--- AIM OF THE EXERCISE ---
Copy the lines of the rows below word for word, leaving out the pictures.

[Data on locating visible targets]
= = = =
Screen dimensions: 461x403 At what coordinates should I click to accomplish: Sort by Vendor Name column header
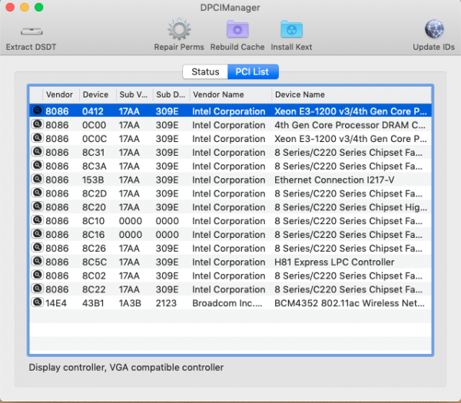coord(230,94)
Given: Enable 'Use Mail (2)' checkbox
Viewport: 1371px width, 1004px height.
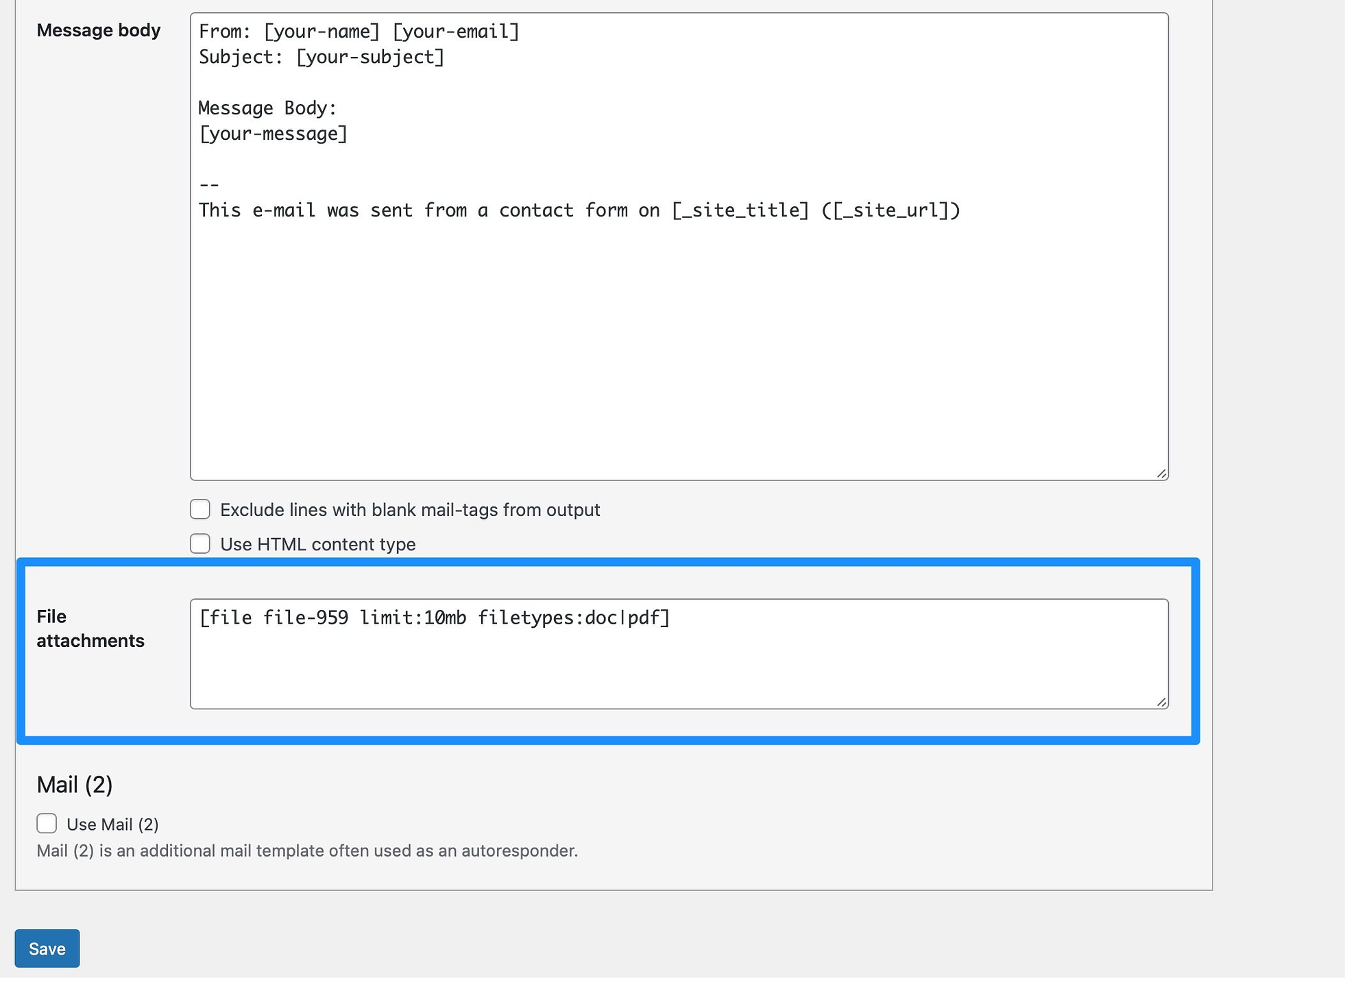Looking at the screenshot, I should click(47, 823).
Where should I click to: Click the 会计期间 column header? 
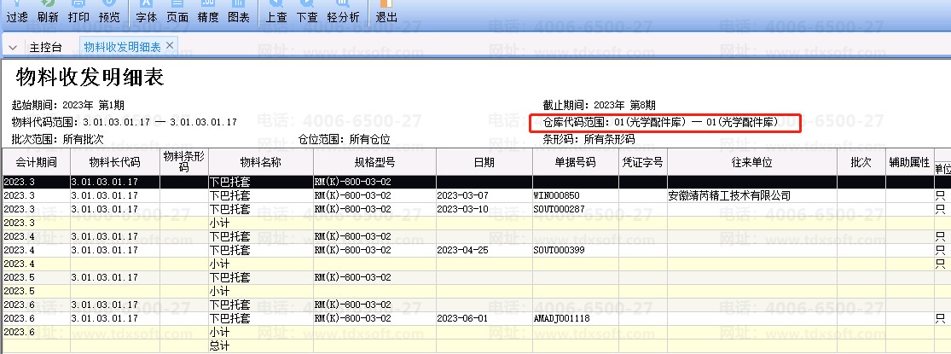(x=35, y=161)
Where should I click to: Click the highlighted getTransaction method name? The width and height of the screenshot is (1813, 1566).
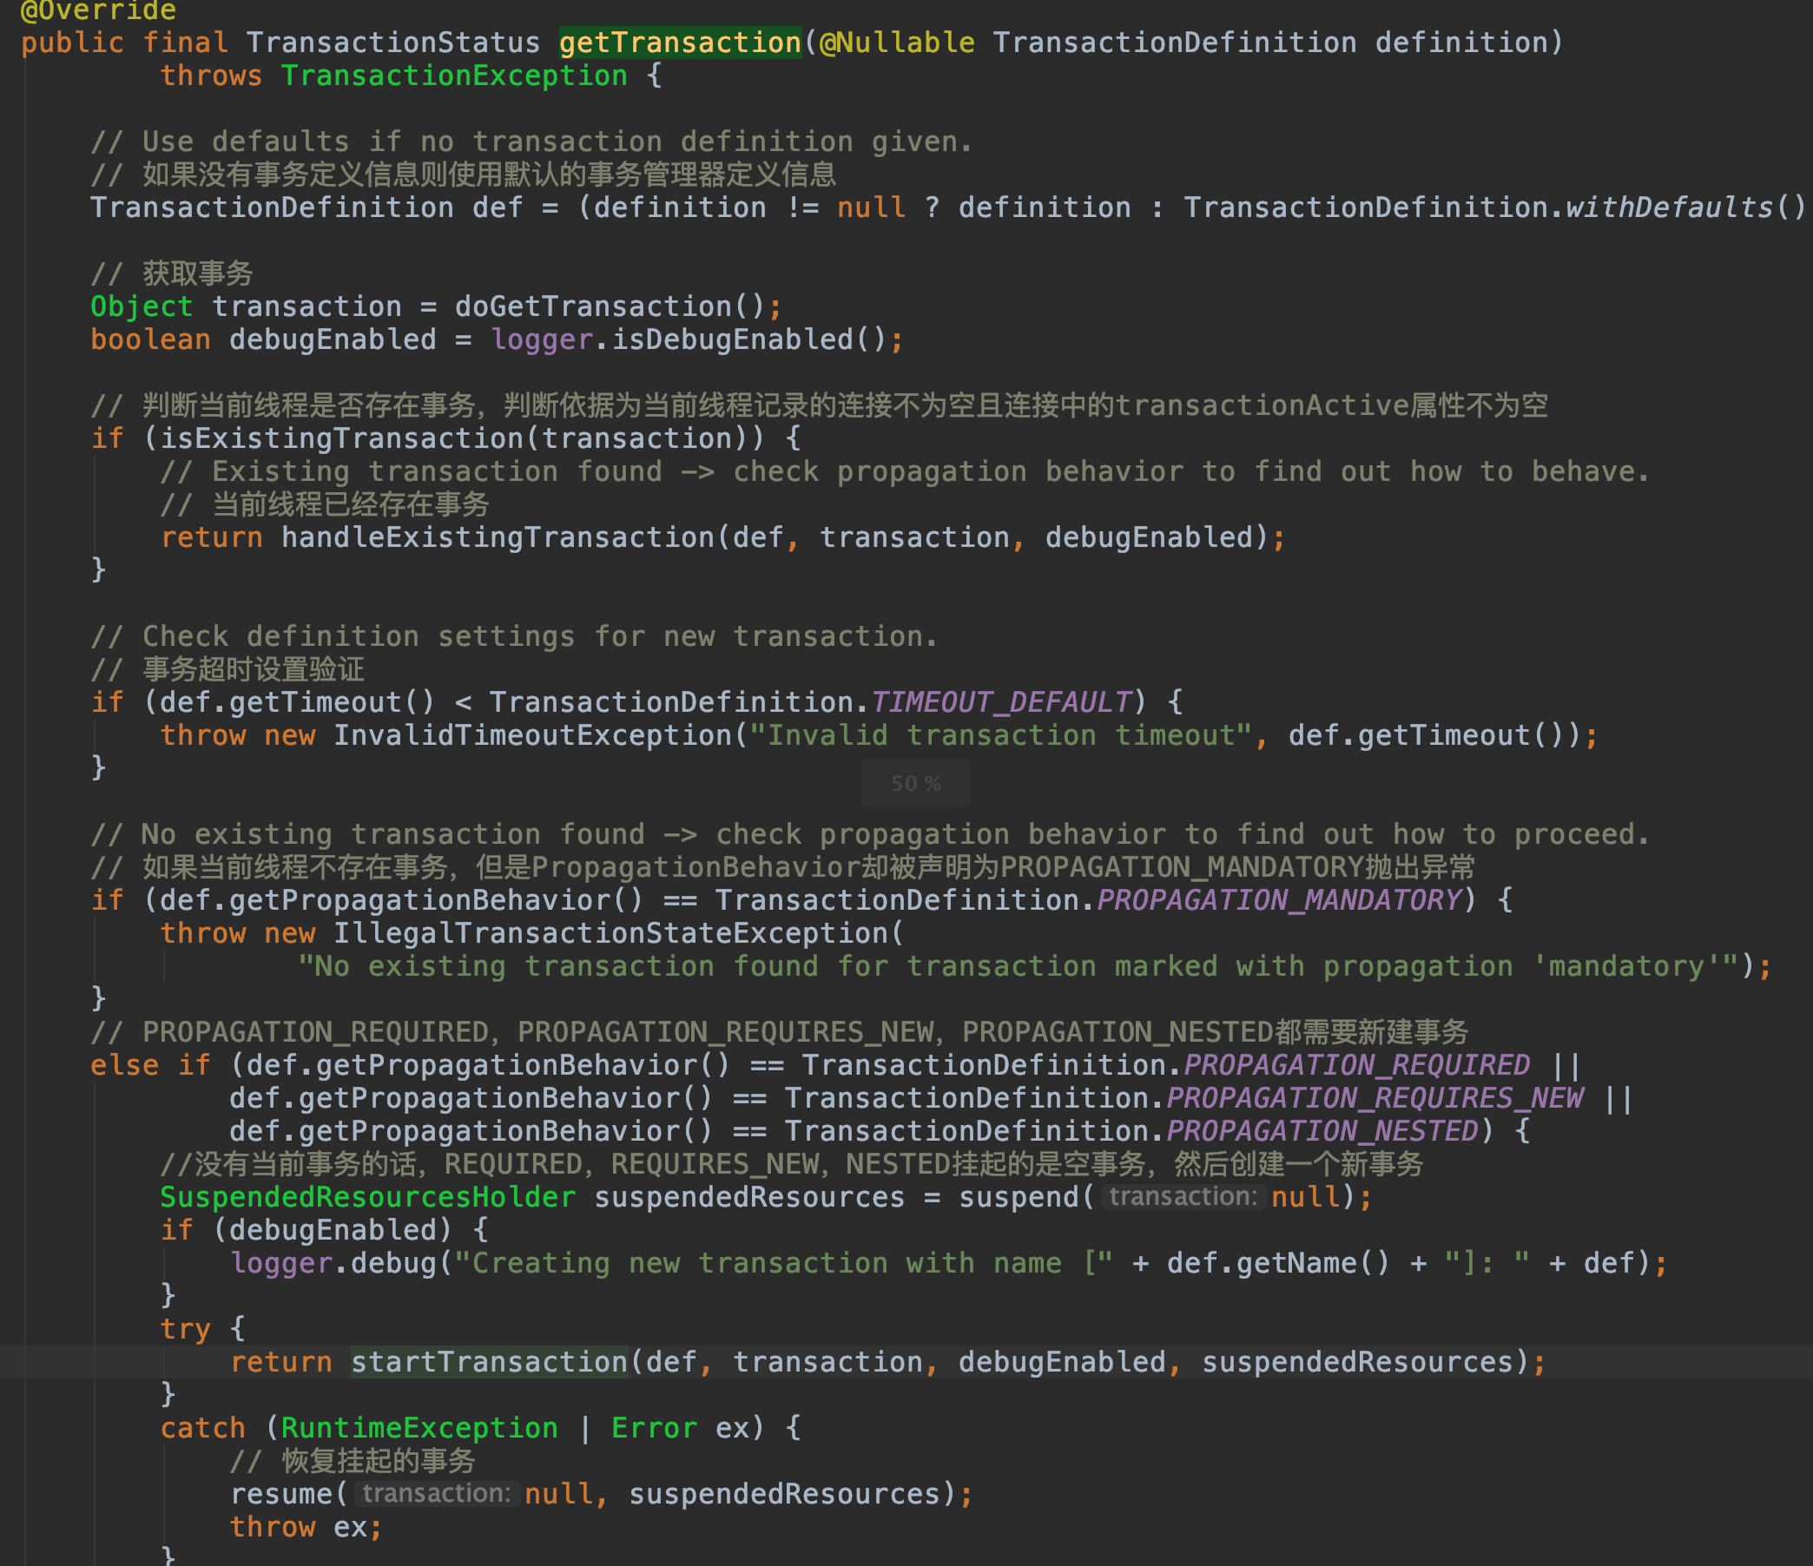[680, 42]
= = = =
--- SOLVED EXERCISE ---
Screen dimensions: 461x403 At what coordinates should I click to accomplish: Sort by Vendor Name column header
coord(230,94)
Given: Enable 'Use Mail (2)' checkbox
Viewport: 1371px width, 1004px height.
Looking at the screenshot, I should click(47, 823).
Where should I click to: Click the 会计期间 column header? 
(x=35, y=161)
Where should I click to: Click the highlighted getTransaction method name? The width and height of the screenshot is (1813, 1566).
[680, 42]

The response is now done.